EXTRACT PROVIDED:
>> start

SARS. Every employer must register with the South African Revenue Services (SARS) for the purposes of the taxation of employees. Employers must withhold a percentage of the employees' monthly salary, which must be paid to SARS within seven days after each month end. Employers must also complete an annual reconciliation and provide this to SARS.
ESA. The ESA makes provision that regulations can be published requiring employers to report on vacancies and the filling of positions. The regulations were published for public commentary in December 2018 but remain in draft format.
4. Are there any restrictions or prohibitions on carrying out background checks in relation to applicants?
Employers can access an employee's credit and criminal records with their consent. Under the Employment Equity Act, 55 of 1998 (EEA) employers (and prospective employers) are prohibited from discriminating against employees on unfair grounds. As a result, employers should be mindful about what information they seek out. For example, employees are not generally obliged to disclose HIV status or pregnancy.
Permission to work
5. What prior approvals do foreign nationals require to work in your country? What information/paperwork needs to be kept or filed with the authorities when they start work?
Procedure for obtaining approval. There are a number of work visas that a foreign national can potentially obtain in order to work lawfully in South Africa. An employee can apply for one of the following types of work visa:
General work visa.
Critical skills visa
Intra-company transfer visa.
Other required documents to support the visa application include:
Police clearance certificates.
Proof that the employee has sufficient funds to survive in the country until they are paid a salary.
In the case of an intra-company visa, the applicant is required to make a cash deposit equivalent to the value of a return ticket.
An employer can apply for a corporate visa, which allows them to hire a number of foreign national employees for a limited period of time. The employer will need to both:
Demonstrate why they need to appoint non-South African citizens.
Prove that 60% of their workforce comprises South African citizens or permanent residents of South Africa.
Expiry and renewal. ·General work visas remain valid for the duration of the contract of employment or for a period not exceeding five years. A general work permit will lapse if within six months of issuance and if every year thereafter the holder fails to submit satisfactory proof to the Director-General of Home Affairs that he/she is still employed, along with proof of the terms and conditions of the job and the job description.
Critical skills visas are issued for a period not exceeding five years and Intra-company transfer visas can only be issued for a period not exceeding four years and cannot be renewed or extended.
Cost. The cost of a work visa is currently ZAR1,520 (the cost is the same for all the types of work visa).
Time frame. The procedure to process a visa application usually takes a minimum of eight to ten weeks.

>> end

Element and text position data:
>> start

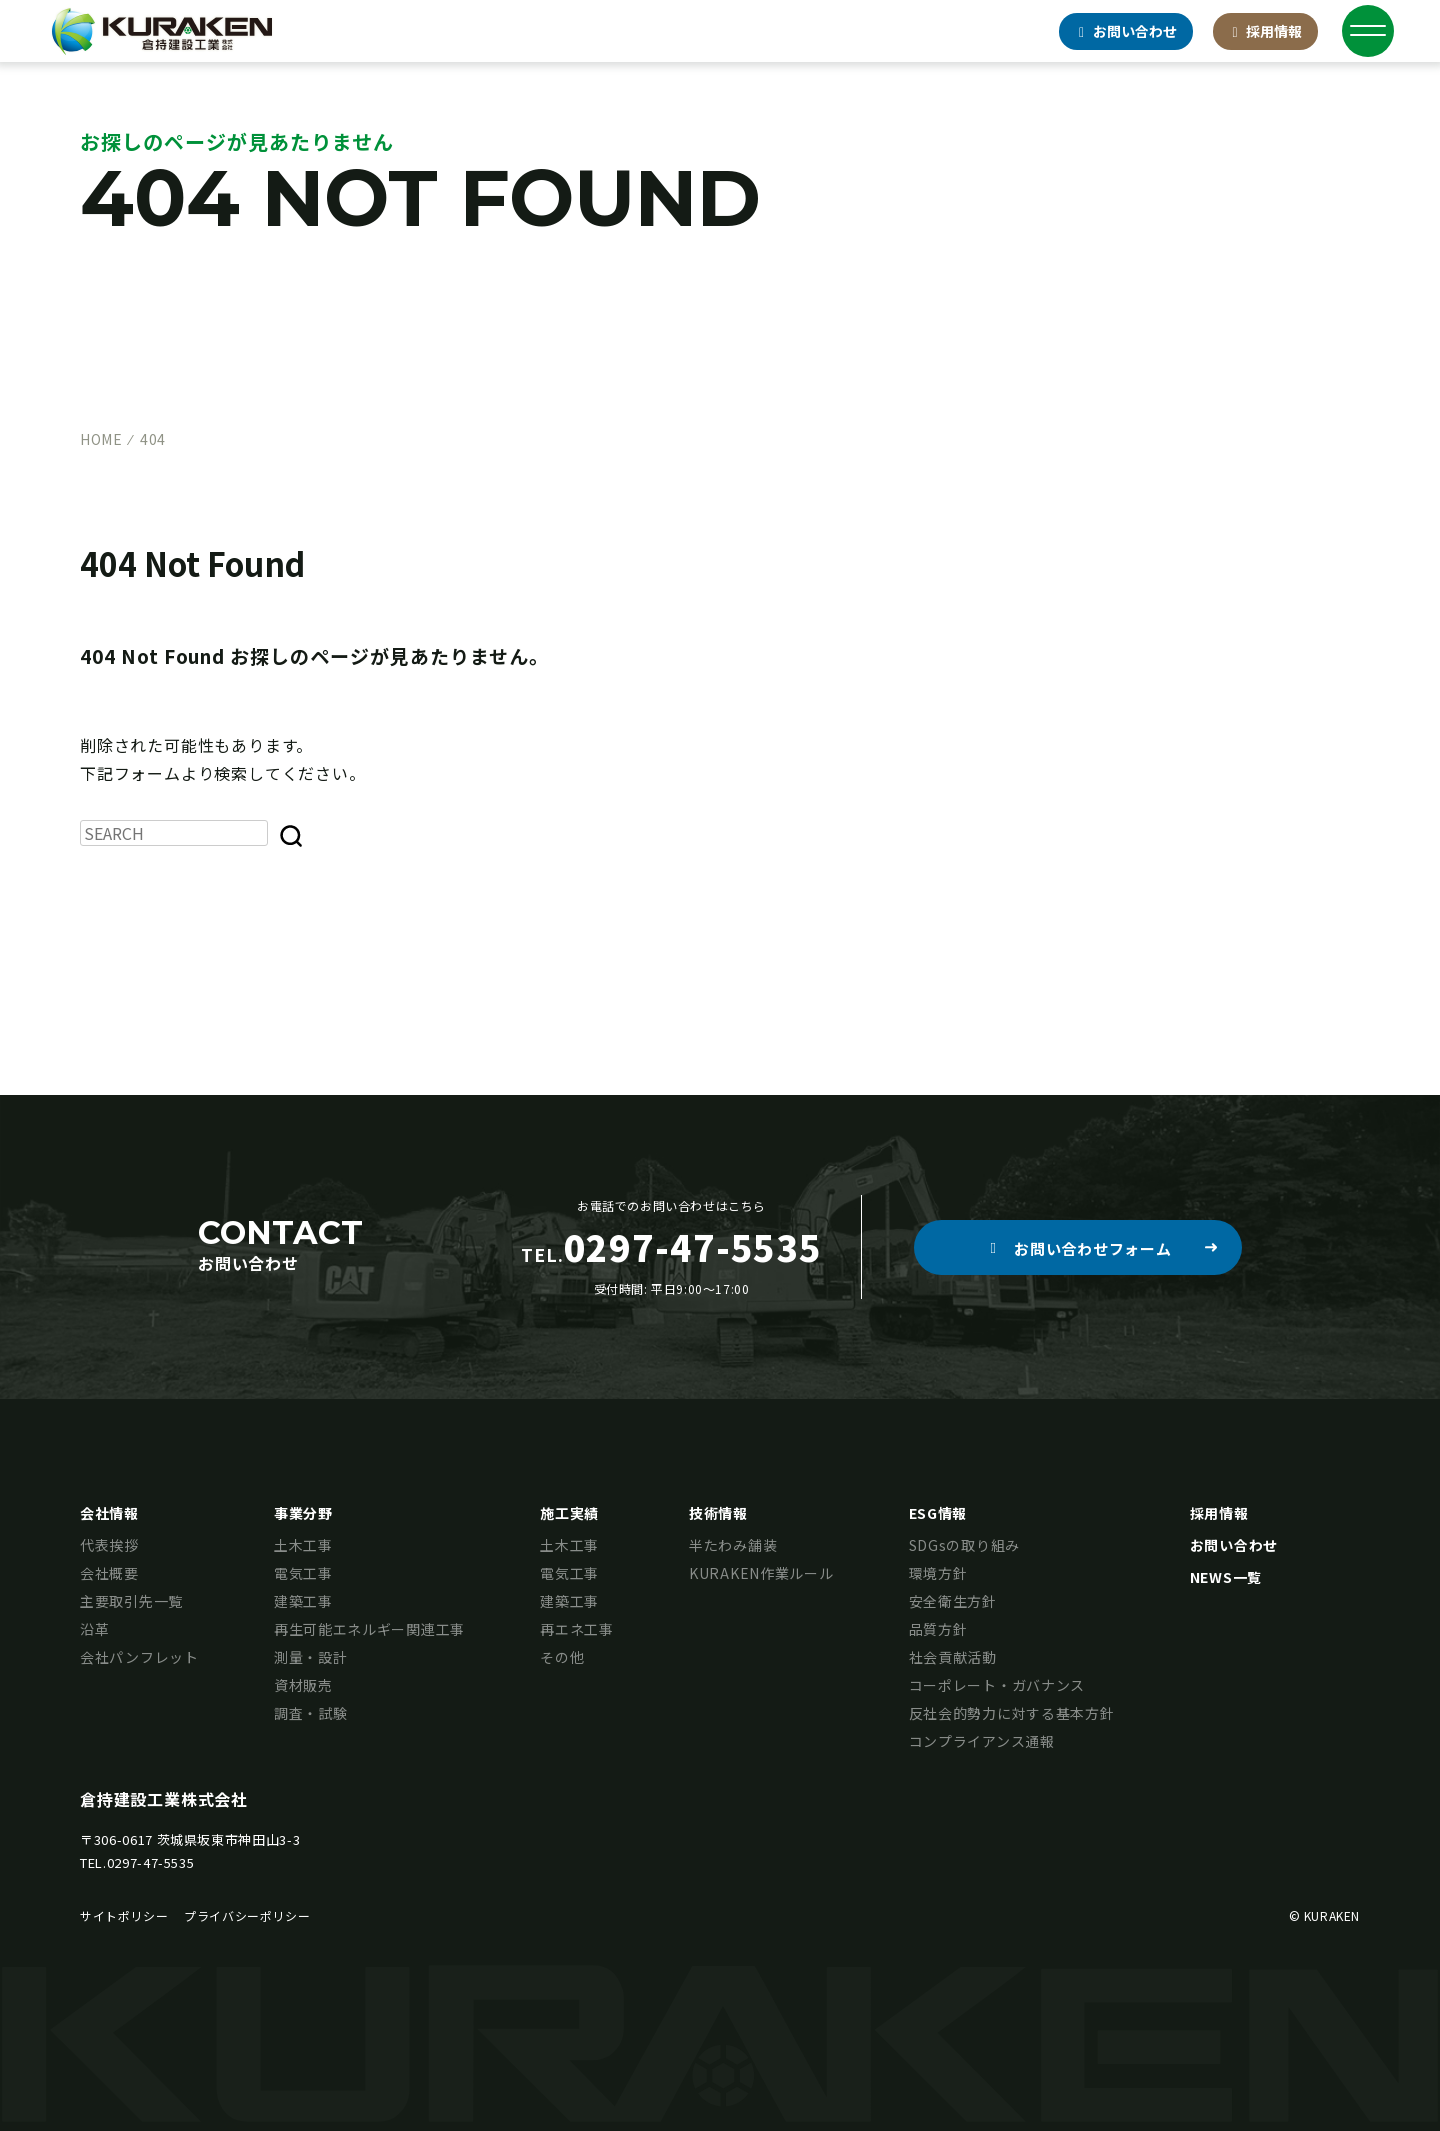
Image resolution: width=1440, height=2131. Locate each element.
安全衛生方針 (953, 1601)
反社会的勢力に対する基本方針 (1012, 1713)
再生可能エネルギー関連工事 (369, 1629)
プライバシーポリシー (247, 1915)
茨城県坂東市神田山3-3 (229, 1839)
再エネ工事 (577, 1629)
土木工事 (303, 1545)
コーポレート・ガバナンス (997, 1685)
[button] (1078, 1247)
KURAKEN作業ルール (761, 1573)
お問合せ (1126, 31)
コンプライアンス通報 (982, 1741)
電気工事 (303, 1573)
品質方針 (938, 1629)
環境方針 (938, 1573)
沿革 (94, 1629)
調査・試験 (311, 1713)
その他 (562, 1657)
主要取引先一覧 (131, 1601)
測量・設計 (311, 1657)
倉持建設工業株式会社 (164, 1799)
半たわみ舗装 (733, 1545)
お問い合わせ (1234, 1545)
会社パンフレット (139, 1657)
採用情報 (1266, 31)
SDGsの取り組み (964, 1545)
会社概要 (109, 1573)
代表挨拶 (109, 1545)
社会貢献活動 (953, 1657)
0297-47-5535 (151, 1862)
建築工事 (303, 1601)
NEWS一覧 (1226, 1577)
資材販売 (303, 1685)
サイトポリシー (124, 1915)
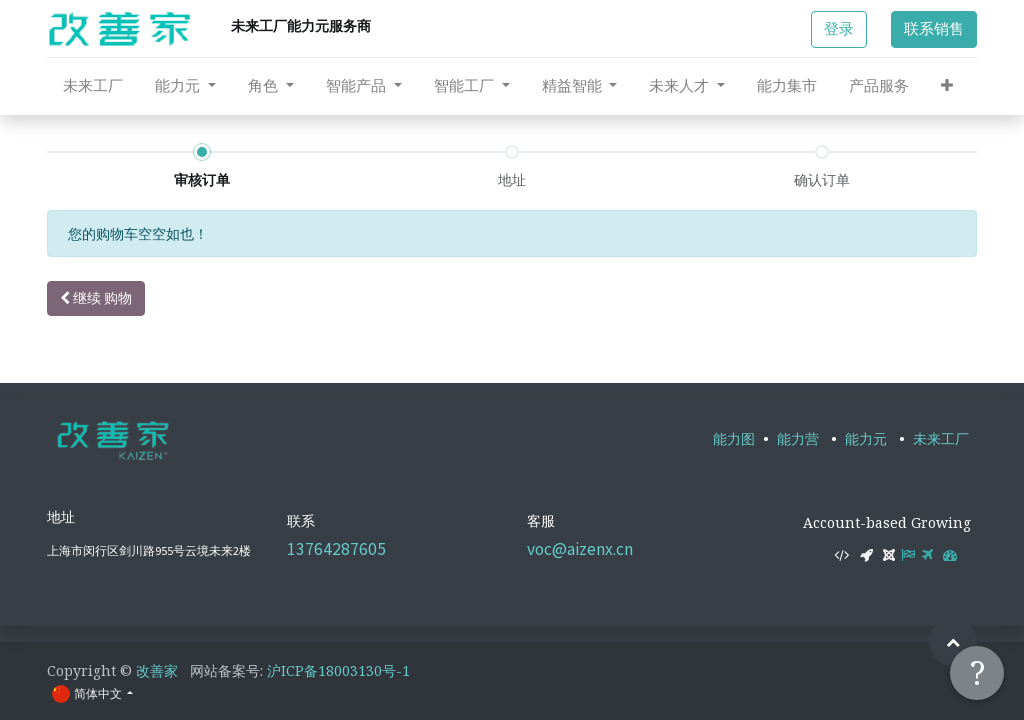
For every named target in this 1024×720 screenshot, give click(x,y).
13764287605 (336, 549)
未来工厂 (941, 438)
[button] (947, 85)
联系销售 (934, 28)
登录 (839, 28)
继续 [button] (96, 298)
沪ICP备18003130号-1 (338, 670)
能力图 (734, 438)
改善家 (157, 670)
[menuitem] (93, 85)
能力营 (798, 438)
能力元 (866, 438)
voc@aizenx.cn (580, 549)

>> end

LIST OF TASKS:
a) From the extract on South African employment rules, copy the passage starting with "Prove that 60%" and going on through "the job description.".
b) In the extract on South African employment rules, what share of an employer's workforce must be South African citizens or permanent residents for a corporate visa?

PROBLEM SOLUTIONS:
a)
Prove that 60% of their workforce comprises South African citizens or permanent residents of South Africa.
Expiry and renewal. ·General work visas remain valid for the duration of the contract of employment or for a period not exceeding five years. A general work permit will lapse if within six months of issuance and if every year thereafter the holder fails to submit satisfactory proof to the Director-General of Home Affairs that he/she is still employed, along with proof of the terms and conditions of the job and the job description.

b) 60%